• EXERCISE DIRECTIONS
Output the data once more, exactly as given.

• RECORDS PROVIDED
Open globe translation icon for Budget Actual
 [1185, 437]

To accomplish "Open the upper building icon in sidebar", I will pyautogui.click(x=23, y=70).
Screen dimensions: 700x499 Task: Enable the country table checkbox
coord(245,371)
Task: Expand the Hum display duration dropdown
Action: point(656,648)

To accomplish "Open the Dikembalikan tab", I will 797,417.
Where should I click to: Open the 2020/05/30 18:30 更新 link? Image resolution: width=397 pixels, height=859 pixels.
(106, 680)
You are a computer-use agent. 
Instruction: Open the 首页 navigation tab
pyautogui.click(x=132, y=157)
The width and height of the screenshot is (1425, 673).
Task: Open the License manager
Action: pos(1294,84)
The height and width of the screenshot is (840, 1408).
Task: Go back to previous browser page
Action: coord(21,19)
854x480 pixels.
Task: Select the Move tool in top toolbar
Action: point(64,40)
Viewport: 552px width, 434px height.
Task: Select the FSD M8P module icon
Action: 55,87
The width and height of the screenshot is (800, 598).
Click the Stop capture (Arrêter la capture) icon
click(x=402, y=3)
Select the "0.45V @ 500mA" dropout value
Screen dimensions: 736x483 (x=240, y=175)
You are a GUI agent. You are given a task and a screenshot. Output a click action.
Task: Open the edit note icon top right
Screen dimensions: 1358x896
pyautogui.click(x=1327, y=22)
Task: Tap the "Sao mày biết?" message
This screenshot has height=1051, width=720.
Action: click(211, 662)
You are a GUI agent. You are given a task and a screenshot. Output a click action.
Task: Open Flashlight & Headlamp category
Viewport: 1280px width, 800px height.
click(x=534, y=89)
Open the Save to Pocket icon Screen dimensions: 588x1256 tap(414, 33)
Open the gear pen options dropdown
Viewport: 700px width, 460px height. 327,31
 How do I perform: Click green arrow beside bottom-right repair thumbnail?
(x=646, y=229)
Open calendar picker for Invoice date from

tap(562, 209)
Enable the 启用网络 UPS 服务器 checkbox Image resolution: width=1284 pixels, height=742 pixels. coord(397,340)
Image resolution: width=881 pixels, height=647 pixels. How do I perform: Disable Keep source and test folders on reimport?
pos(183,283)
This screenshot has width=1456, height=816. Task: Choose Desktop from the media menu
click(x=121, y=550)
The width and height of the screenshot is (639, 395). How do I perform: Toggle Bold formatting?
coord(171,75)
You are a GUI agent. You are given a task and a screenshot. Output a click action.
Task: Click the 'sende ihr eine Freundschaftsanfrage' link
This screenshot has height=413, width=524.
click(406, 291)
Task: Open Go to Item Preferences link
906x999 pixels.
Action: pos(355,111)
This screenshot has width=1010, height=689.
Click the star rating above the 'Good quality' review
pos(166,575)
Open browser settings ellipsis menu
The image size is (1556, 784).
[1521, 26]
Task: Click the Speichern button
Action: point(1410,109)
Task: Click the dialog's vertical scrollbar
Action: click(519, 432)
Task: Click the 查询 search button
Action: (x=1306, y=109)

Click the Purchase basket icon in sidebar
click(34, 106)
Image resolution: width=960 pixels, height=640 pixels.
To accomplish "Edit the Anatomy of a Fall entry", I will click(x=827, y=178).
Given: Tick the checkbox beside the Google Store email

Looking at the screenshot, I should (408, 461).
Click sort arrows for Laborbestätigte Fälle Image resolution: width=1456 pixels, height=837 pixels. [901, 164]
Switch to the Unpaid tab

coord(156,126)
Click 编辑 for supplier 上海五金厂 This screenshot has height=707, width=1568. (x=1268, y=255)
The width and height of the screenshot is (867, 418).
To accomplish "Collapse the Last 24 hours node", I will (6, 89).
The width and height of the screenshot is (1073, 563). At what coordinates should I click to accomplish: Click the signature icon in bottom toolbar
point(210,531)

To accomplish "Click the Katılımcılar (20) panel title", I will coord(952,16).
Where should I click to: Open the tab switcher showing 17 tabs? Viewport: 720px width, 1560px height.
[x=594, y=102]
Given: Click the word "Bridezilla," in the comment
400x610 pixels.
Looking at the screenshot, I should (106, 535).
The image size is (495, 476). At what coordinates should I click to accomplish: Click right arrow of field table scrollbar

• RESPONSE AREA
Open globe translation icon for Budget Actual
 [1185, 437]

To accomplish "Open the upper building icon in sidebar", I will pyautogui.click(x=23, y=70).
Screen dimensions: 700x499 Task: Enable the country table checkbox
coord(245,371)
Task: Expand the Hum display duration dropdown
Action: point(656,648)

To accomplish "Open the Dikembalikan tab", I will 797,417.
Where should I click to: Open the 2020/05/30 18:30 更新 link? Image resolution: width=397 pixels, height=859 pixels.
(106, 680)
You are a computer-use agent. 
Instruction: Open the 首页 navigation tab
pyautogui.click(x=132, y=157)
The width and height of the screenshot is (1425, 673).
Task: Open the License manager
Action: pos(1294,84)
The height and width of the screenshot is (840, 1408).
Task: Go back to previous browser page
Action: coord(21,19)
854x480 pixels.
Task: Select the Move tool in top toolbar
Action: point(64,40)
Viewport: 552px width, 434px height.
Task: Select the FSD M8P module icon
Action: 55,87
The width and height of the screenshot is (800, 598).
Click the Stop capture (Arrêter la capture) icon
click(x=402, y=3)
Select the "0.45V @ 500mA" dropout value
Screen dimensions: 736x483 (x=240, y=175)
You are a GUI agent. You are given a task and a screenshot. Output a click action.
Task: Open the edit note icon top right
Screen dimensions: 1358x896
pyautogui.click(x=1327, y=22)
Task: Tap the "Sao mày biết?" message
This screenshot has height=1051, width=720.
Action: click(211, 662)
You are a GUI agent. You are given a task and a screenshot. Output a click action.
Task: Open Flashlight & Headlamp category
Viewport: 1280px width, 800px height.
click(x=534, y=89)
Open the Save to Pocket icon Screen dimensions: 588x1256 tap(414, 33)
Open the gear pen options dropdown
Viewport: 700px width, 460px height. 327,31
 How do I perform: Click green arrow beside bottom-right repair thumbnail?
(x=646, y=229)
Open calendar picker for Invoice date from

tap(562, 209)
Enable the 启用网络 UPS 服务器 checkbox Image resolution: width=1284 pixels, height=742 pixels. coord(397,340)
Image resolution: width=881 pixels, height=647 pixels. How do I perform: Disable Keep source and test folders on reimport?
pos(183,283)
This screenshot has width=1456, height=816. Task: Choose Desktop from the media menu
click(x=121, y=550)
The width and height of the screenshot is (639, 395). How do I perform: Toggle Bold formatting?
coord(171,75)
You are a GUI agent. You are given a task and a screenshot. Output a click action.
Task: Click the 'sende ihr eine Freundschaftsanfrage' link
This screenshot has height=413, width=524.
click(406, 291)
Task: Open Go to Item Preferences link
906x999 pixels.
Action: pos(355,111)
This screenshot has width=1010, height=689.
Click the star rating above the 'Good quality' review
pos(166,575)
Open browser settings ellipsis menu
The image size is (1556, 784).
[1521, 26]
Task: Click the Speichern button
Action: point(1410,109)
Task: Click the dialog's vertical scrollbar
Action: click(519, 432)
Task: Click the 查询 search button
Action: (x=1306, y=109)

Click the Purchase basket icon in sidebar
click(34, 106)
Image resolution: width=960 pixels, height=640 pixels.
To accomplish "Edit the Anatomy of a Fall entry", I will click(x=827, y=178).
Given: Tick the checkbox beside the Google Store email

Looking at the screenshot, I should (408, 461).
Click sort arrows for Laborbestätigte Fälle Image resolution: width=1456 pixels, height=837 pixels. [901, 164]
Switch to the Unpaid tab

coord(156,126)
Click 编辑 for supplier 上海五金厂 This screenshot has height=707, width=1568. (x=1268, y=255)
The width and height of the screenshot is (867, 418).
To accomplish "Collapse the Last 24 hours node", I will (6, 89).
The width and height of the screenshot is (1073, 563). At what coordinates should I click to accomplish: Click the signature icon in bottom toolbar
point(210,531)

To accomplish "Click the Katılımcılar (20) panel title", I will coord(952,16).
Where should I click to: Open the tab switcher showing 17 tabs? Viewport: 720px width, 1560px height.
[x=594, y=102]
Given: Click the word "Bridezilla," in the comment
400x610 pixels.
Looking at the screenshot, I should (106, 535).
The image size is (495, 476). At what coordinates should I click to accomplish: Click right arrow of field table scrollbar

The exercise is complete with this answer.